# Managing Sepsis-Induced Acute Kidney Injury in the ED
> Explore a clinical case study on recognizing sepsis deterioration and Stage 3 Acute Kidney Injury (AKI) using the Sepsis Six bundle and NEWS2 criteria.

Tags: sepsis, acute-kidney-injury, nursing, emergency-medicine, clinical-case-study, sepsis-six, medical-education
## Slide 1: Recognising and Responding to Acute Deterioration
- Case study on Acute Kidney Injury (AKI) secondary to sepsis.
- Focus: Emergency Department nursing care.

## Slide 2: Introduction and Case Overview
- Patient: Mr.
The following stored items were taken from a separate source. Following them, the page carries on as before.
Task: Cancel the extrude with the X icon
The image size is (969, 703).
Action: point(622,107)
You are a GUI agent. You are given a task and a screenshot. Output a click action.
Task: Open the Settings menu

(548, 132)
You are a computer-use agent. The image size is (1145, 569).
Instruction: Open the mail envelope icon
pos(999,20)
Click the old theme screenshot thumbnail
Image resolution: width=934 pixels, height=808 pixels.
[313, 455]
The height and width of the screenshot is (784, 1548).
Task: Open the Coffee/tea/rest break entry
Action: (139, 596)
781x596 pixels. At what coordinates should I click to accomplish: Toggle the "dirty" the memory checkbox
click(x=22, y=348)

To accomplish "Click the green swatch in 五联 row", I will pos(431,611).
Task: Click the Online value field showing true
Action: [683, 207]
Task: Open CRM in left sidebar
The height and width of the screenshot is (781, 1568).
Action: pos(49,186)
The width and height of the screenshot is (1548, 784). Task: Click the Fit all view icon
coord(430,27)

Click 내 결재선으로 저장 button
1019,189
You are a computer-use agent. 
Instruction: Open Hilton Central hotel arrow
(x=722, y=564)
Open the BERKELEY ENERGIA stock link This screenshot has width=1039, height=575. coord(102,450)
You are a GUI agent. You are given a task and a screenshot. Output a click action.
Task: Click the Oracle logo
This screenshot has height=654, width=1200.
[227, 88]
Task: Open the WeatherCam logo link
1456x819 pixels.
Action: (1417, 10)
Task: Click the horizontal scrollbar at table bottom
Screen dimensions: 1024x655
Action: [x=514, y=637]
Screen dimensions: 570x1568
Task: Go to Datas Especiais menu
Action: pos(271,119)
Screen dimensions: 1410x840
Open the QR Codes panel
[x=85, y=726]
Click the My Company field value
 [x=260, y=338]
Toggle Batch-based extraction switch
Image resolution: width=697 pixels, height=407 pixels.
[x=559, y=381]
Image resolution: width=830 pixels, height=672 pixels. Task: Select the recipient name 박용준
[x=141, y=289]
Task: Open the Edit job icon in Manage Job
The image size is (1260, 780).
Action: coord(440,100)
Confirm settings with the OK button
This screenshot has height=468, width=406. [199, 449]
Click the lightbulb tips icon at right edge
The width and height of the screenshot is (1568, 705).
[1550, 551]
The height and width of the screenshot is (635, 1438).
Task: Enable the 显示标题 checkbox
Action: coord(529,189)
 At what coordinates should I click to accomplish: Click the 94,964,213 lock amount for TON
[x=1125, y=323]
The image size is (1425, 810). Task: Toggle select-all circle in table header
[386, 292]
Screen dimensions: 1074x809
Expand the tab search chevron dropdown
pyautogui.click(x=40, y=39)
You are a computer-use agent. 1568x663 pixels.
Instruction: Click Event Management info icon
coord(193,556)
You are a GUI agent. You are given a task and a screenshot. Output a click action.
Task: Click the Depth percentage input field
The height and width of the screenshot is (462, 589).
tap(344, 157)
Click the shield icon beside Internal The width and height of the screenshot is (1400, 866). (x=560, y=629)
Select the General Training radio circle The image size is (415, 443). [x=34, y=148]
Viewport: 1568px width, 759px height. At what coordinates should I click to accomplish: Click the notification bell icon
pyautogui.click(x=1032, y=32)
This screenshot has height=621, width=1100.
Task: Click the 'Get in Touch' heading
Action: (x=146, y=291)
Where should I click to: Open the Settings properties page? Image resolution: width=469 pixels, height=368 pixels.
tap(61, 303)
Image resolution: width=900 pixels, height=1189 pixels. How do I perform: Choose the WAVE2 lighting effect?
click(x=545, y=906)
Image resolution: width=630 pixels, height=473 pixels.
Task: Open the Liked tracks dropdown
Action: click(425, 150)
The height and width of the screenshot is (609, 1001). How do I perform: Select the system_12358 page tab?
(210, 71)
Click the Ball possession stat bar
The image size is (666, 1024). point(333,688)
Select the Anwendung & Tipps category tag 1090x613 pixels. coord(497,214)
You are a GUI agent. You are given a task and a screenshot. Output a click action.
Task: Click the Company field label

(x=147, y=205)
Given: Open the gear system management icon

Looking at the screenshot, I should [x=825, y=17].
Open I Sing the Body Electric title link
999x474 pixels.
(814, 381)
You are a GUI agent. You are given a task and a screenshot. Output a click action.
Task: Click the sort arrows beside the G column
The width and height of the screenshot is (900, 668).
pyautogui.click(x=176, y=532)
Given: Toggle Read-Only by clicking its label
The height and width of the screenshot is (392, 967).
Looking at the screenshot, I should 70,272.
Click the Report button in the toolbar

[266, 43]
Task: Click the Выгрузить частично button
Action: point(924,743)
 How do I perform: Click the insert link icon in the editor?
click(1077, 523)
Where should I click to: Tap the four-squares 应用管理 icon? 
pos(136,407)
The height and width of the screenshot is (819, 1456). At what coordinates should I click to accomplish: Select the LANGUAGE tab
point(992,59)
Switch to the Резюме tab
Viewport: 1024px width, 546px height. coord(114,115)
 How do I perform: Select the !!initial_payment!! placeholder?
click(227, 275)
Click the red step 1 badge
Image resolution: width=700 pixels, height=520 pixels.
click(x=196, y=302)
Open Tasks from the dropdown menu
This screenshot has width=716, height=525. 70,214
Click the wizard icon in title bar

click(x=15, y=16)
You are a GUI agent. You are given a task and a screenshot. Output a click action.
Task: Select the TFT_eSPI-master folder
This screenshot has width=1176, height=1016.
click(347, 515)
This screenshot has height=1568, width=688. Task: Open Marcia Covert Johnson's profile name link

Pearce (pseudonym), 68 years old.
- Admitting diagnosis: Suspected urosepsis.
- Scope: Deterioration detection, physiological mechanisms, and escalation.

## Slide 3: Patient Profile and Background
- History: Type 2 Diabetes, Hypertension, BPH.
- Medications: Metformin, Ramipril (ACE inhibitor), Tamsulosin.
- Symptoms: Dysuria, fevers (38.9°C), rigors, and confusion.

## Slide 4: Initial Clinical Assessment
- Vital Signs: BP 88/54 mmHg (hypotensive), HR 118 bpm, RR 24, SpO2 93%.
- Scoring: NEWS2 Score 12 (High Risk), qSOFA Score 3/3.

## Slide 5: Subtle Cues and Clinical Reflection
- Key Risks: Confusion initially attributed to age; oliguria underestimated.
- Missed Parameters: Delayed lactate and fluid balance monitoring; blood cultures drawn after antibiotics.

## Slide 6: Pathophysiology of Sepsis-Induced AKI
- Lab Results: Creatinine 387 μmol/L, Urea 22.1 mmol/L, eGFR 14 mL/min, Lactate 4.2 mmol/L.
- KDIGO Criteria: Stage 3 AKI identified.
- Mechanism: Systemic inflammatory response leading to renal hypoperfusion and structural tubular ischaemia.

## Slide 7: Sepsis Six Bundle Implementation
- Actions within 1 hour: 15L O2, blood cultures, Piperacillin-tazobactam IV, 30 mL/kg NaCl bolus, lactate measurement, and urinary catheter (IDC).

## Slide 8: Management Outcomes
- Successes: Appropriate NEWS2 escalation and transfer to HDU.
- Outcome: Creatinine trended down over 72 hours; patient did not require renal replacement therapy.

## Slide 9: Conclusion
- Importance of early recognition using NEWS2/qSOFA.
- Nurses serve as the first line of detection in clinical deterioration.